Expectations are sky high for Molloy this spring with the return of Joe Leonard, Tom Engelhardt and Co., and the Lions will be favored in this early-season ECC bout with Roberts Wesleyan after crunching the Redhawks, 15-2 last spring. Roberts should be improved this year and last spring's trip to LIU Post, where they lost, 7-5, let's you know what the Redhawks are capable of.

Wild Card: Molloy trounced RWC last year even though the 'Hawks won 16-of-18 faceoffs. That stat didn't matter, obviously, but it could play a role with Roberts possessing another year of experience under Rocky Delfino's tutelage. In addition, whether the Lions have solved this problem area will determine their ceiling within the ECC.

9. Lindenwood at Saint Leo – Feb. 22

This matchup is more about Lindenwood than Saint Leo, which will get its test a week earlier (below). In their third season at the NCAA level and with its second coach, the Lions have both promise and questions. They were in every game they played – lost by a goal to Lake Erie on the road and trailed by just a score late in third quarter to Mercyhurst – but are still searching for a signature victory. This might be it.

Wild Card: While Lindenwood's path to the NCAA tournament will be via knocking off one of the Top 3 in the ECAC, the Lions also have to take care of business with the non-conference slate. That means even if Lindenwood bounces Lake Erie, Seton Hill or Mercyhurst, it won't mean much with losses to another aspiring team like Saint Leo.

8. Tampa at Queens – Feb. 8

Year Three of the Whipple Project is about to commence in Tampa and the Spartans certainly have put together a contender's schedule. While the Queens game may not resonate as much as other matchups, it'll provide a good indication of whether UT is ready to take on the big dogs in the division. A .500 team last year, the Royals still held up well against LIU Post, Mercyhurst and Limestone.

Wild Card: Seems somewhat bizarre to call the season-opener a trap game, but with 21 New York natives on the Spartans roster and a home game against NYIT just six days away, it's not unreasonable to think there could be some peeking ahead. How they handle their business in Charlotte will give us a good idea of how focused the Spartans are.

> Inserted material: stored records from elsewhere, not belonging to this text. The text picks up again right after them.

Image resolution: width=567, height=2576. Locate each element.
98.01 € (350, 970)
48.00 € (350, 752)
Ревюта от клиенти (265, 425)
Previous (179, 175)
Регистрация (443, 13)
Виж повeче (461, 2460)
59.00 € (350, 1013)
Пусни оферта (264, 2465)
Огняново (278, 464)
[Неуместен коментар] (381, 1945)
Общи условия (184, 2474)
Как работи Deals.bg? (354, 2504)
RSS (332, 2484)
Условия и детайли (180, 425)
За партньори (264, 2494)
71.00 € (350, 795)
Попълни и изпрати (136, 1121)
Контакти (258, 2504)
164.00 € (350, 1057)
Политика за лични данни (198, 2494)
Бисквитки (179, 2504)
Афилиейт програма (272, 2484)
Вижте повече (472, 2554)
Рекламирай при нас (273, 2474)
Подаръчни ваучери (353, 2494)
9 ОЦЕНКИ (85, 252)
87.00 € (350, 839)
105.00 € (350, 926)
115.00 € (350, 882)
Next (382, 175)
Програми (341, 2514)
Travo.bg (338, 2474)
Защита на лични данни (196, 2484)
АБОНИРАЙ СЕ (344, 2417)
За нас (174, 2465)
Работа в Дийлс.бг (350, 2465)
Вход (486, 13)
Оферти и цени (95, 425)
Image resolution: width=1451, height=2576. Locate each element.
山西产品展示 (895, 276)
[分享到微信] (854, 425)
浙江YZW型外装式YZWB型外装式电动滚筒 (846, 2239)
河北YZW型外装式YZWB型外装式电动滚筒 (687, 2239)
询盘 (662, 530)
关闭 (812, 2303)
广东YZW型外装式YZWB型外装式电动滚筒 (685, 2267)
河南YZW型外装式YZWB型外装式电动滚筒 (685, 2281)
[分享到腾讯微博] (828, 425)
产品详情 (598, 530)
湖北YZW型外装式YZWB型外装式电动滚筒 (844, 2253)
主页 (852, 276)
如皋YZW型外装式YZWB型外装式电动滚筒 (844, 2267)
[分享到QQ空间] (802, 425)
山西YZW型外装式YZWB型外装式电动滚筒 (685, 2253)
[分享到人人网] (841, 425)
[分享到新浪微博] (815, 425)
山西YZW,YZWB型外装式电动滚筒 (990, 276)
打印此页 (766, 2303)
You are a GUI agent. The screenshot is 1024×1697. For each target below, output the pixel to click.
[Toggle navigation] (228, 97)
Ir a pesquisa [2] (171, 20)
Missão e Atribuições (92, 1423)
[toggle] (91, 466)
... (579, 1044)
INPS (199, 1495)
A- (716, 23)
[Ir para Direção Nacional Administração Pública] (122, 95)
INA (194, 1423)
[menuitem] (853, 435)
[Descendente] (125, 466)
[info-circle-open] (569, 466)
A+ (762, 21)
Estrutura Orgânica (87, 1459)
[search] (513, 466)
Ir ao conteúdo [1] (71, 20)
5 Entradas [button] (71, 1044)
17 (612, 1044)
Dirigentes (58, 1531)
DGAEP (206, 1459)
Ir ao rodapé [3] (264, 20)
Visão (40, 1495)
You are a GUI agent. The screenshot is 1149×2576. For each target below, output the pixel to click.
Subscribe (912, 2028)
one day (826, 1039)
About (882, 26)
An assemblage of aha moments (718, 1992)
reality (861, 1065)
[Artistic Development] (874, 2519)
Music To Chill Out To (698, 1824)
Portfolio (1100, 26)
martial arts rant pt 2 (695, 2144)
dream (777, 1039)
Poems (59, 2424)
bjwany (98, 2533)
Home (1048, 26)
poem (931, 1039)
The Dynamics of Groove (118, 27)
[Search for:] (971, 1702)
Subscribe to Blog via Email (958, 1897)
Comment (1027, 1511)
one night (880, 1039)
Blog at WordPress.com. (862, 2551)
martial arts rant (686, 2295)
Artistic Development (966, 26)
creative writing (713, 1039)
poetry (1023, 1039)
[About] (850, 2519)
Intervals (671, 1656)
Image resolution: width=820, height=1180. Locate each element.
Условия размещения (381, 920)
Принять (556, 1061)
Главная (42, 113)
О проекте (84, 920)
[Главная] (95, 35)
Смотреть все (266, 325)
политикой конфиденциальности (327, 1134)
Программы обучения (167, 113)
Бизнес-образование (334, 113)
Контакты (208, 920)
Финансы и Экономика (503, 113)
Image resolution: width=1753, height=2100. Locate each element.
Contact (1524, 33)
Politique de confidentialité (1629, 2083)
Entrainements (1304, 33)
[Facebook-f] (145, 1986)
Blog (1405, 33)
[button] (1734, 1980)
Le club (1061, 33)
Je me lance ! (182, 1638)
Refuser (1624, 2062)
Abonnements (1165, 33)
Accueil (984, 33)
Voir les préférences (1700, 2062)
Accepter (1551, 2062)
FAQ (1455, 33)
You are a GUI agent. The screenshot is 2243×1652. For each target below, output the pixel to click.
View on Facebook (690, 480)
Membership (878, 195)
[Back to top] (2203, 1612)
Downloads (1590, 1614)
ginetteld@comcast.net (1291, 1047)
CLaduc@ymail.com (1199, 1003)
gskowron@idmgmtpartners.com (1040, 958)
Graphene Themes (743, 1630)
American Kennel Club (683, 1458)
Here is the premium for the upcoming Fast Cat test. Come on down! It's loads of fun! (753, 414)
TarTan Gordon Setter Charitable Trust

7. Florida Southern at Pfeiffer – Feb. 8

I wrote a little bit about Florida Southern's motivation last week, but what's Pfeiffer's mindset coming into a game that is as close to season-opening elimination contest as it gets? For starters, they are breaking in their third coach in as many years, which is no easy task for the coach or players. If Jason Lange can grab a win here, he can slowly ramp up the team towards the March 1 date with Mercyhurst.

Wild Card: The last two times these teams met – both of which were won by Pfeiffer by a goal – were in the month of March. Now the Falcons have to face the Mocs with a different system in the first live action of the season. Do they have the talent to overcome that obstacle? If they do, they should remain in the postseason mix for much of the season.

6. No. 1 Adelphi at Mars Hill – Feb. 27

Adelphi's mini-swing through the South (they play Lenoir-Rhyne on Feb. 25) was a last minute move by coach Gordon Purdie. The prospect of playing blood rival LIU Post in the season opener with the Pioneers already having five games under their belt was too concerning, so Purdie made this addition. Mars Hill has won at least 10 games in the last six seasons, so the Panthers will get all they wanted.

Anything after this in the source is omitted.